Por Óscar Verdín Camacho
Tal y como lo habían advertido, a partir de las 12 horas policías municipales bloquearon la avenida México a la altura de Catedral, en protesta porque aproximadamente a 60 elementos les retuvieron el pago quincenal, debido a que desde hace un mes mantienen un paro en demanda de mejores prestaciones.
Los agentes llevaron sillas y se instalaron afuera del templo, generando severos problemas de circulación de vehículos en el centro de Tepic, puesto que también continúa bloqueada la calle Puebla a espaldas de la Presidencia Municipal. Sólo se permitió el paso de una ambulancia.

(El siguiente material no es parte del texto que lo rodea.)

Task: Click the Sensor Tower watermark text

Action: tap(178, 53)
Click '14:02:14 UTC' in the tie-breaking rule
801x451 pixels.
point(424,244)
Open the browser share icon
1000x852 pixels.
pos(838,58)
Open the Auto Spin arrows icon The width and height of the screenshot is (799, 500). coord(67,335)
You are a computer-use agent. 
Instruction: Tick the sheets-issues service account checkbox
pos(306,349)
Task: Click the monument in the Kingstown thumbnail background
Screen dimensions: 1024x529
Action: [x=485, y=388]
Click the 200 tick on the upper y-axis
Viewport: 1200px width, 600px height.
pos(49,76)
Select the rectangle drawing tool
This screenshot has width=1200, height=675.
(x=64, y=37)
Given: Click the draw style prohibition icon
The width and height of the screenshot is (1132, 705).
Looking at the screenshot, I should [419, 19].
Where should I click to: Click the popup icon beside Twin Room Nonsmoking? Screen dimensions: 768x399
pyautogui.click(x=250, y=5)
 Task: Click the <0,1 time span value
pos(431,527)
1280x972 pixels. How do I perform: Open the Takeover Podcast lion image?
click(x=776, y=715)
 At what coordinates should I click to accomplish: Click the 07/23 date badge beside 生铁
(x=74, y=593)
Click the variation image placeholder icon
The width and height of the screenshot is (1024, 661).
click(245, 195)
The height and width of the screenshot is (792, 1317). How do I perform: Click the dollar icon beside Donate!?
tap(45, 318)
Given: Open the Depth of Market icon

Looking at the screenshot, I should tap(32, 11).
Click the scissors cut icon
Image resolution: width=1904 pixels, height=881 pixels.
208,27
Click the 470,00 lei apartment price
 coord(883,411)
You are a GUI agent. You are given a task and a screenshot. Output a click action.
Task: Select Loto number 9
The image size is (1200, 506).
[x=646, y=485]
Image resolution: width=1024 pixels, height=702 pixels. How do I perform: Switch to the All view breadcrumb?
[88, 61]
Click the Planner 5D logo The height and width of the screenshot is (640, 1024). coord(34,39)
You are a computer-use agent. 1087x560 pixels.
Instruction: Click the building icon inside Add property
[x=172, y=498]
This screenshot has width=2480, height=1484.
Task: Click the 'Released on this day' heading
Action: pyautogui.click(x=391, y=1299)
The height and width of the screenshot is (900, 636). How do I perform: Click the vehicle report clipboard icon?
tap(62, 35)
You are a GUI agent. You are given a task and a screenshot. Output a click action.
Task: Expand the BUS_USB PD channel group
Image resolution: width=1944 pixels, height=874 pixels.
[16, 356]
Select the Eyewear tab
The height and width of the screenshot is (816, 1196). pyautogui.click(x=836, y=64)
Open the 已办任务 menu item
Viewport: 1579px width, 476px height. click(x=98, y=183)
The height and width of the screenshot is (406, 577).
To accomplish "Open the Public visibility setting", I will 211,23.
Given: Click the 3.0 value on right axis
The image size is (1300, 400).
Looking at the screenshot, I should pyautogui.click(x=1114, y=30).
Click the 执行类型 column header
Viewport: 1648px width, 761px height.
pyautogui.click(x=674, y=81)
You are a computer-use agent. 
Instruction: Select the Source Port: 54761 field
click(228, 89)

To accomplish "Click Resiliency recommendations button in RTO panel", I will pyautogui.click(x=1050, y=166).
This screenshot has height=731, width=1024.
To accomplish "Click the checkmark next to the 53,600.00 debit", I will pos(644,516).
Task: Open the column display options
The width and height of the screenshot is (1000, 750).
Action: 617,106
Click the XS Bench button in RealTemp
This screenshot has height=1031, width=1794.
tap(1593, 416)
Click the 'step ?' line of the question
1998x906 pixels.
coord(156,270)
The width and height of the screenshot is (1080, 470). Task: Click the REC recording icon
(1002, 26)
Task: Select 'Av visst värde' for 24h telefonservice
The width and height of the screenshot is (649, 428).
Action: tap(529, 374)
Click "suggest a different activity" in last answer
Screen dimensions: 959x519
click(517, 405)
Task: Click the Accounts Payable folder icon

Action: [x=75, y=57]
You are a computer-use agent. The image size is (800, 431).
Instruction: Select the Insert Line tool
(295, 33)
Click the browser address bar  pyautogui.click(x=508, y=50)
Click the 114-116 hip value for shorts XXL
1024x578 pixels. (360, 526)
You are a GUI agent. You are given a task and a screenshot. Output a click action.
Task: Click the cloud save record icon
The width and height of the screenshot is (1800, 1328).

Tras el bloqueo de la avenida México, hubo ofrecimientos para que los policías se retiraran, con la promesa de que por la tarde se les pagaría.
Nosotros ya no llevamos prisa, se escuchó decir, retador, a Héctor Hugo Villegas, el dirigente de Antorcha Campesina que lidera a los policías cuando recibió una llamada en su celular.
En el plantón permanecía la señora Ramona González Sánchez, viuda del policía Jesús Betancourt Torres, quien el día 27 cumplirá un año de haber muerto. Ramona González reclamó que a estas alturas no le han pagado el seguro de vida de su esposo, de más de 100 mil pesos y, por el contrario, la traen a vueltas y vueltas en las oficinas municipales.
Dijo que únicamente recibió alrededor de 30 mil pesos por la cooperación que cada policía da cuando fallece un compañero.
A las 4:30 de la tarde, policías en paro informaron que ya se les estaba pagando la quincena, y que una vez que todos recibieran el recurso dejarían de bloquear la avenida México y regresarían a la calle Puebla. Así sucedió minutos después. El paso de vehículos volvió a la normalidad y los agentes esperan seguir las negociaciones.
Además del paro de policías, la Presidencia Municipal de Tepic fue tomada por afiliados al Sindicato Único de Trabajadores al Servicio del Estado y Municipios (SUTSEM), que también guardan muchos reclamos.
Se trata de casos que vienen acumulándose en los últimos años en prácticamente todas las dependencias municipales, con lo que afloran las dificultades económicas del ayuntamiento; empleados, por ejemplo, que accedieron a créditos en negocios y que se les descuentan de su pago, más sin embargo el recurso no llega a los establecimientos sino que se desconoce su destino.